[Brief] What you return must match the records below exactly, apart from the omitted pictures.

[Saved entries]
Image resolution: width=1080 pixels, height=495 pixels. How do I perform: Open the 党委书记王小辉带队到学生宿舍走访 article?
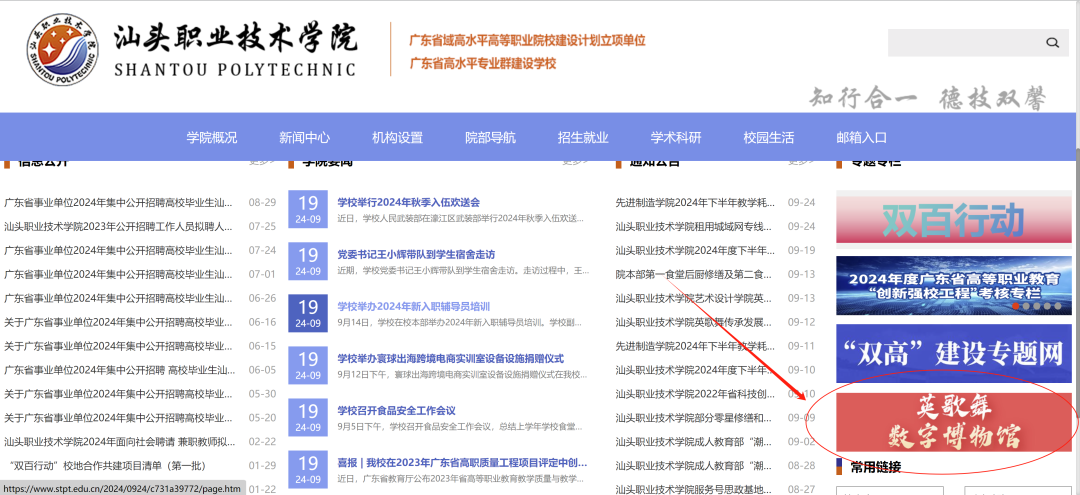(416, 254)
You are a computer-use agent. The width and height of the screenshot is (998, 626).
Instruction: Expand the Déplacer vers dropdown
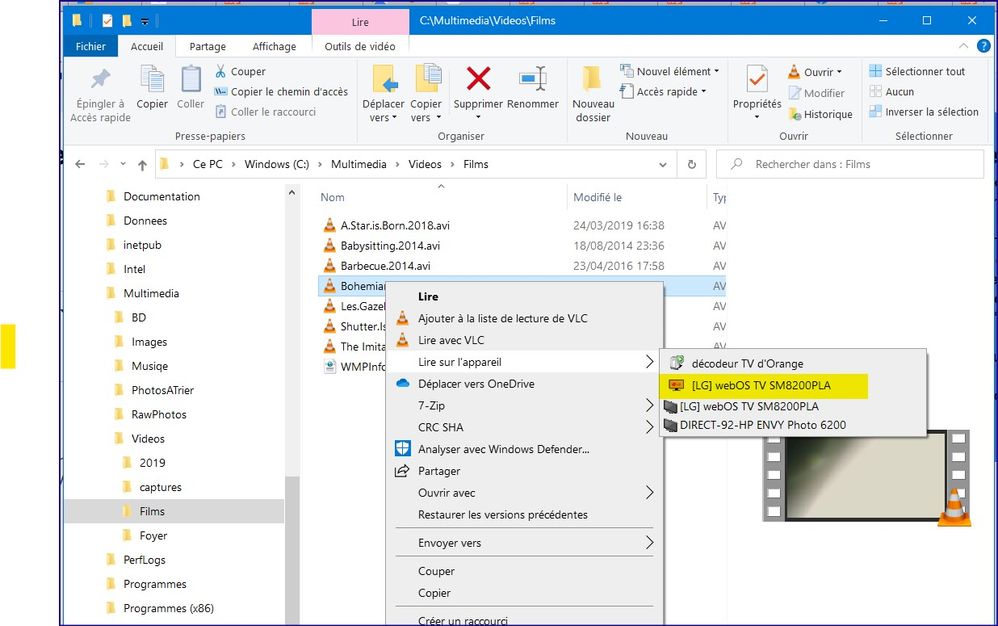383,117
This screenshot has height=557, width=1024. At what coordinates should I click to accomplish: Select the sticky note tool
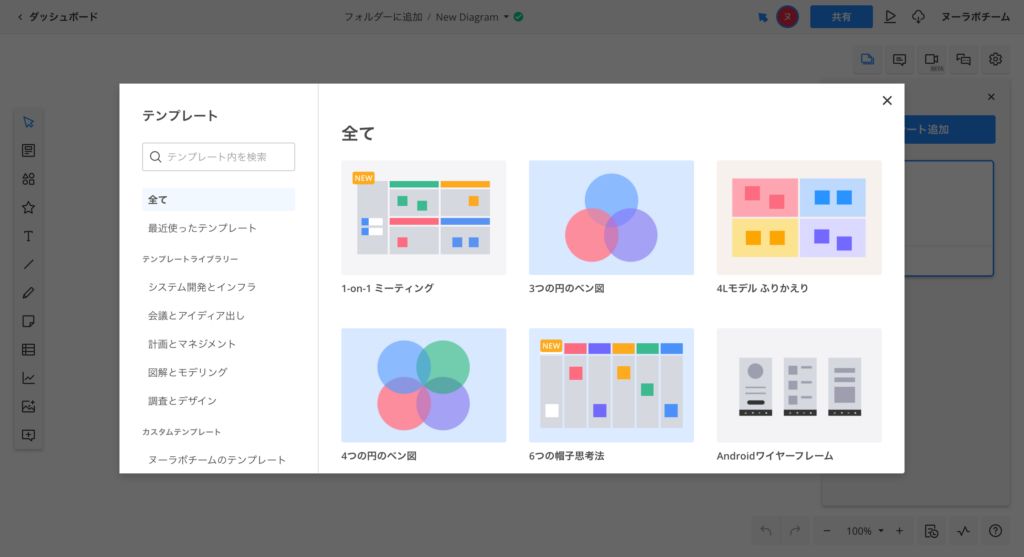click(x=28, y=321)
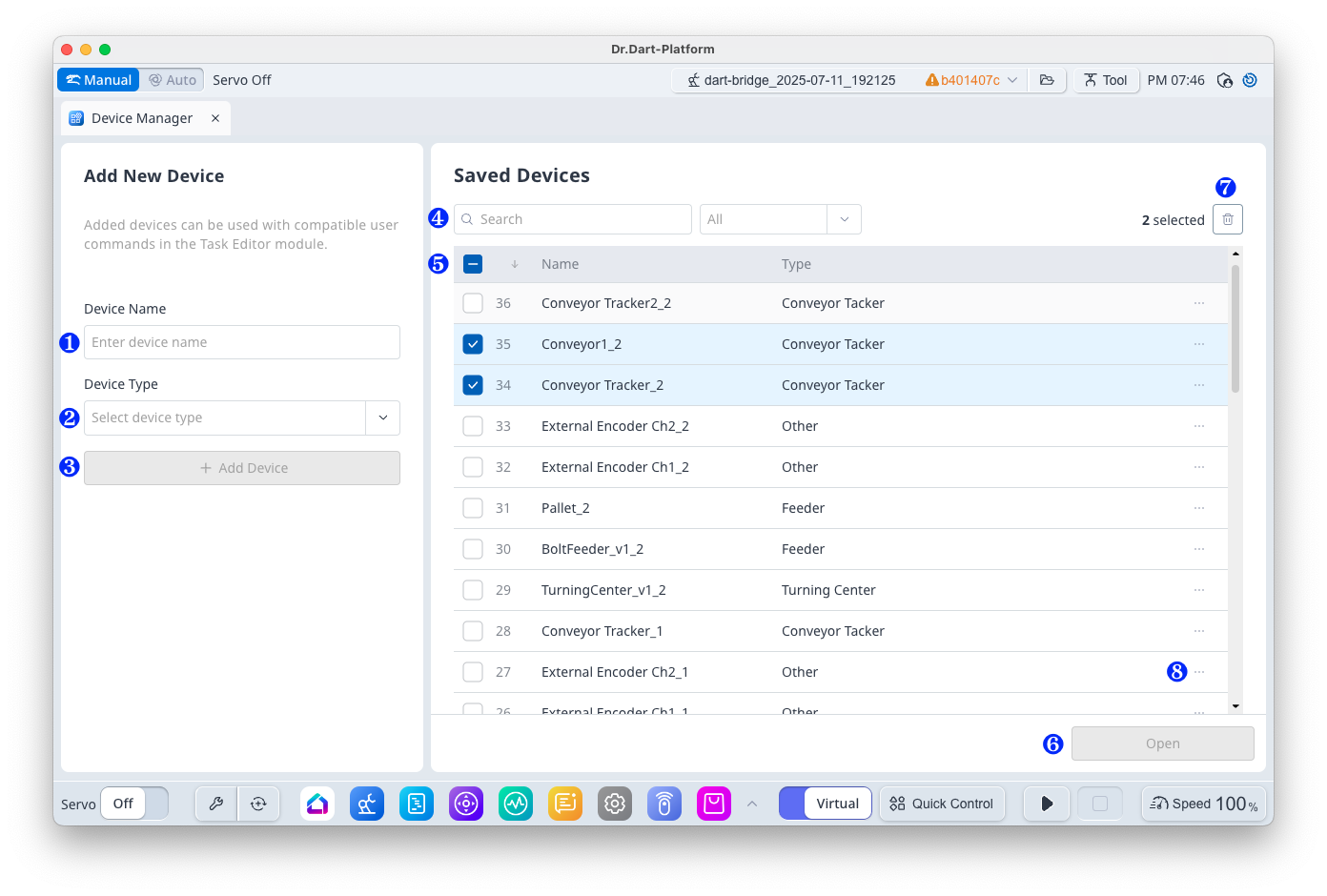The image size is (1327, 896).
Task: Expand the dart-bridge project dropdown chevron
Action: (1012, 80)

[Exercise output]
Image resolution: width=1080 pixels, height=495 pixels. How do I perform: Open the 党委书记王小辉带队到学生宿舍走访 article?
(416, 254)
You are a computer-use agent. The width and height of the screenshot is (998, 626).
Instruction: Expand the Déplacer vers dropdown
383,117
This screenshot has height=557, width=1024. At what coordinates should I click to accomplish: Select the sticky note tool
click(x=28, y=321)
The image size is (1327, 896).
Task: Expand the dart-bridge project dropdown chevron
Action: (1012, 80)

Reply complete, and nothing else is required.